▶ [DATA RECORDS]
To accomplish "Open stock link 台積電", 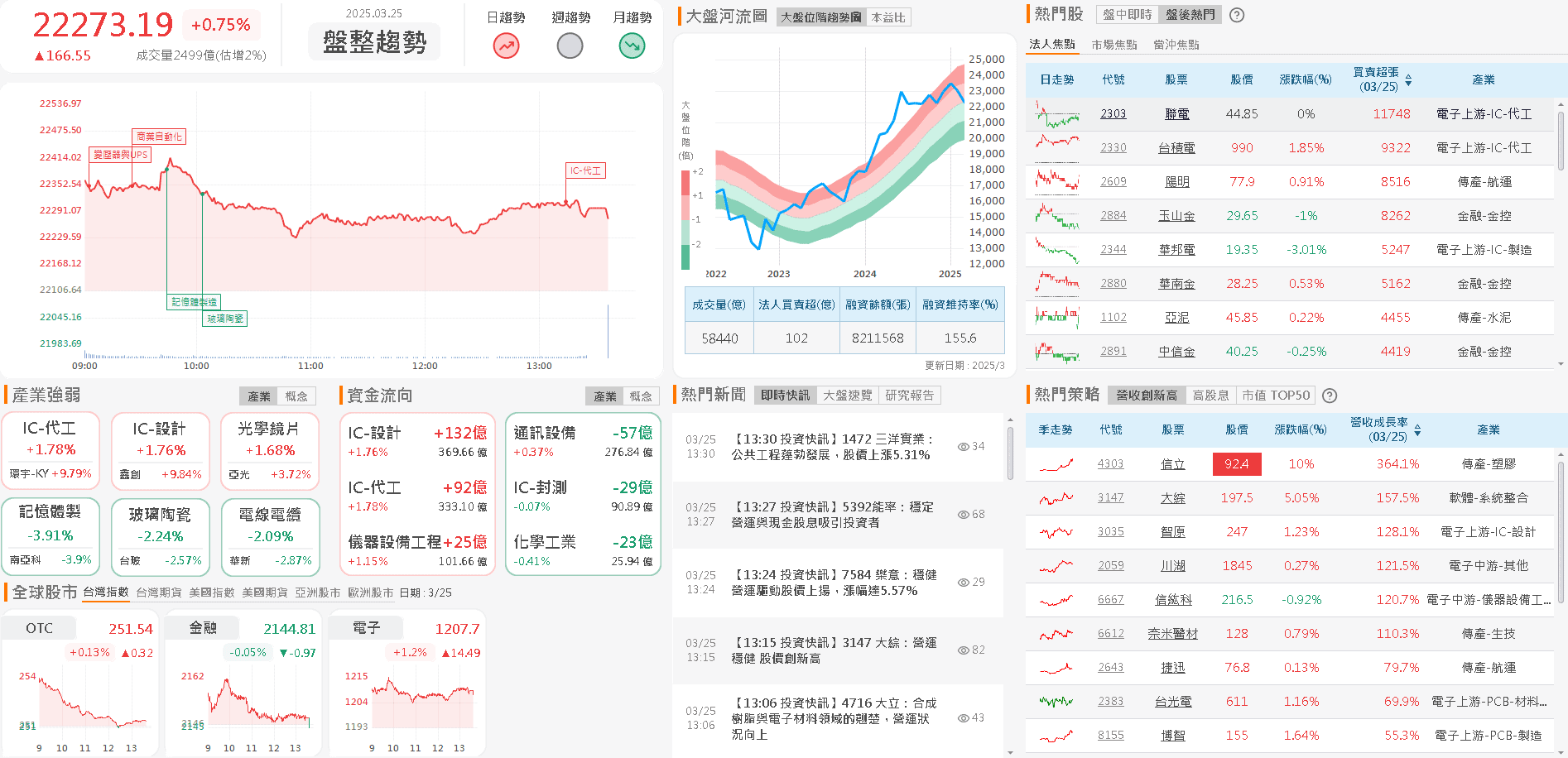I will point(1176,148).
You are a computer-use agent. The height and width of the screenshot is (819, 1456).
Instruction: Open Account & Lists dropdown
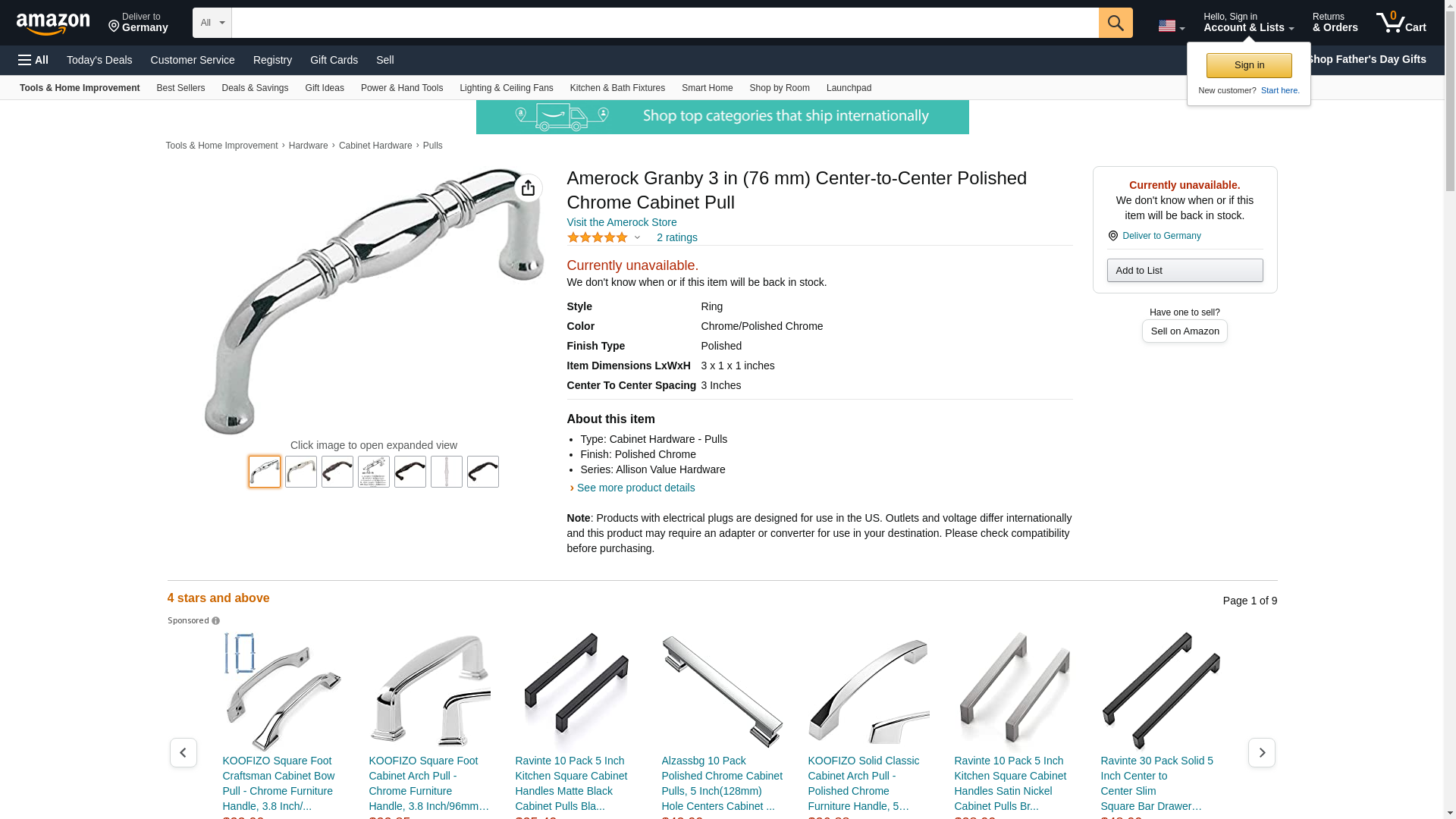[x=1248, y=23]
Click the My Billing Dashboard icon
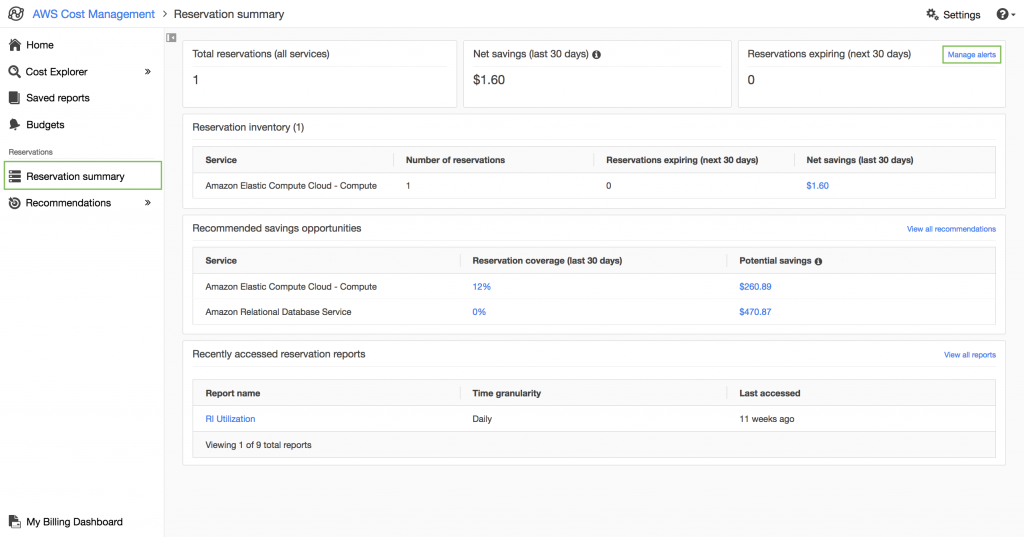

▶ [PROBLEM] The lines to return run from the line containing "You are a computer-use" through the last line of the records. Give them exactly, omitting pictures.

▶ [TASK RESULT]
You are a computer-use agent. The height and width of the screenshot is (819, 1456).
Instruction: Open Account & Lists dropdown
[x=1248, y=23]
Click the My Billing Dashboard icon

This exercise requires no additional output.